O século XX, apelidado pelo pensador alexandrino Eric Hobsbawm como a Era dos Extremos, entre guerras colossais e avanços científicos benéficos e ao mesmo tempo catastróficos, reservou um lugar especialíssimo para a juventude.

Pela primeira vez na história, uma fatia da população mundial se fazia diferenciar não pelas características econômicas, sociais, geográficas, raciais ou políticas, mas sim pela faixa etária. A partir da segunda metade do século, impulsionada por uma novíssima forma de música e comportamento, a juventude tomou o poder!!
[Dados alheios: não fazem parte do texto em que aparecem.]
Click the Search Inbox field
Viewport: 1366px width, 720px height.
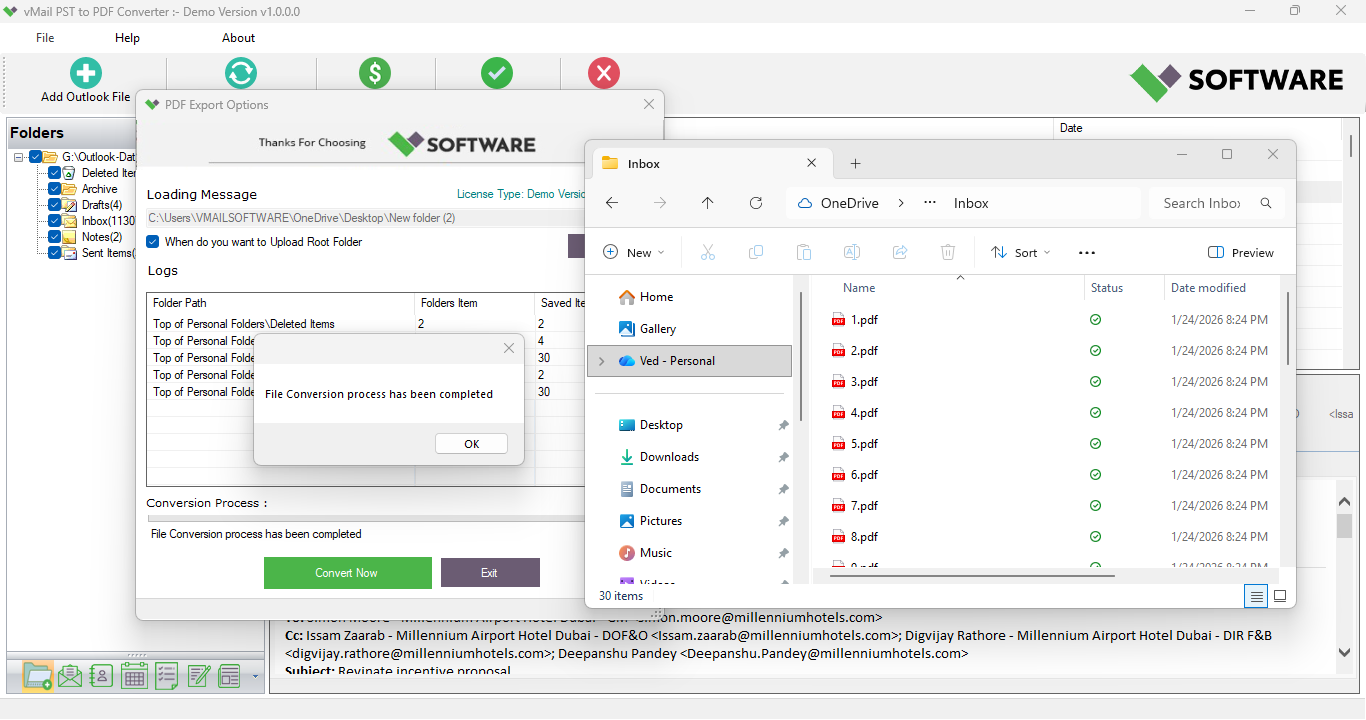click(1207, 202)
Como a História gosta (e precisa) de nomes e datas, quem inaugurou oficialmente essa nova era, em 12 de abril de 1954, foi Bill Halley e seus Cometas, com Rock Around The Clock, música que, posteriormente associada ao filme Blackboard Jungle (lançado no Brasil como Sementes da Violência), chocou violentamente a conservadora, religiosa e ainda muito racista, sociedade estadunidense.
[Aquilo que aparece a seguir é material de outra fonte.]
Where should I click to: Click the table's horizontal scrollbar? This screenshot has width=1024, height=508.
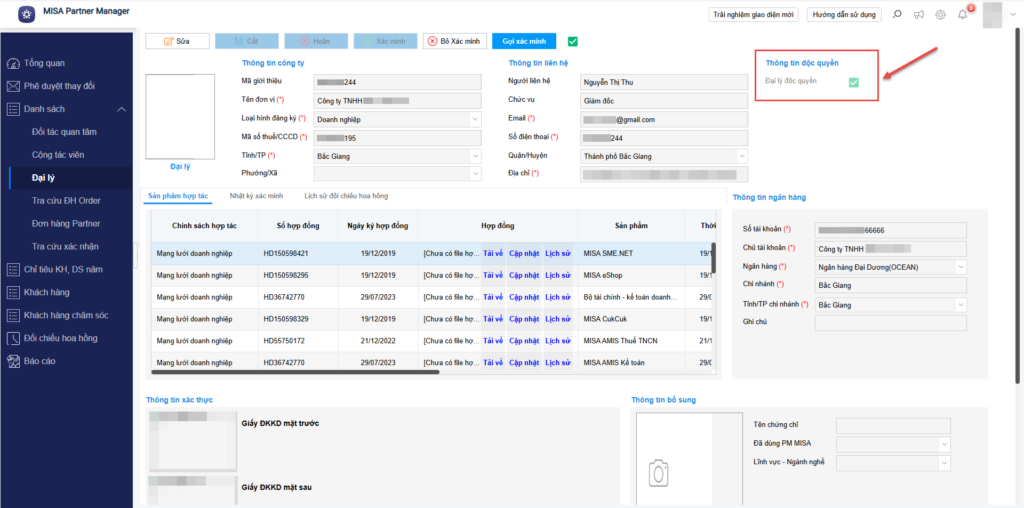tap(300, 374)
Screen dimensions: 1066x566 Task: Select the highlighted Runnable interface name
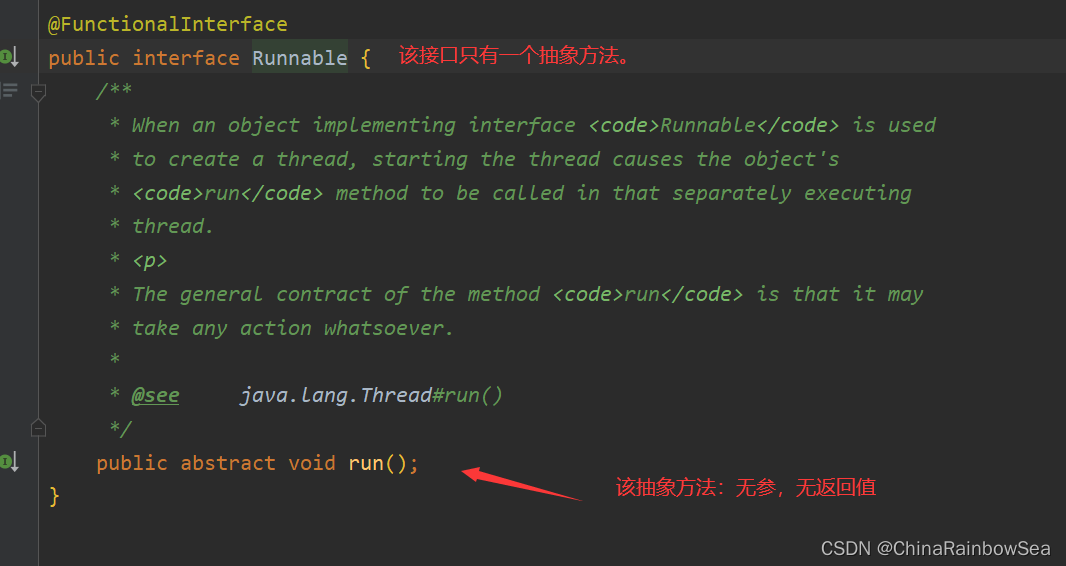point(299,58)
A industria fonográfica de então, numa tentativa de embranquecer o tal ritmo negro, vê no garoto Elvis Presley sua mais viável oportunidade. Mas, apesar do sucesso branco de Elvis (ou talvez impulsionados por ele), novos meteoros negros riscavam o céu de tio Sam: Little Richards, Chuck Berry, e até James Brown, entre tantos outros, galgavam lugares respeitáveis nas paradas de sucesso.

Contudo, com a ida de Elvis para o exército e a conseqüente “saturação” desse novo gênero que já não dava sinais de longevidade, o rock viveu um grande hiato entre 1959 e 1963. Os grandes ídolos de outrora agora enveredavam pelo caminho mais lucrativo da country music e das baladas açucaradas. A morte do rock era anunciada pela primeira vez.

Se nos EUA o rock havia morrido, o velho mundo, representado pela austera sociedade inglesa, indicava que seria o berço de seu glorioso renascimento.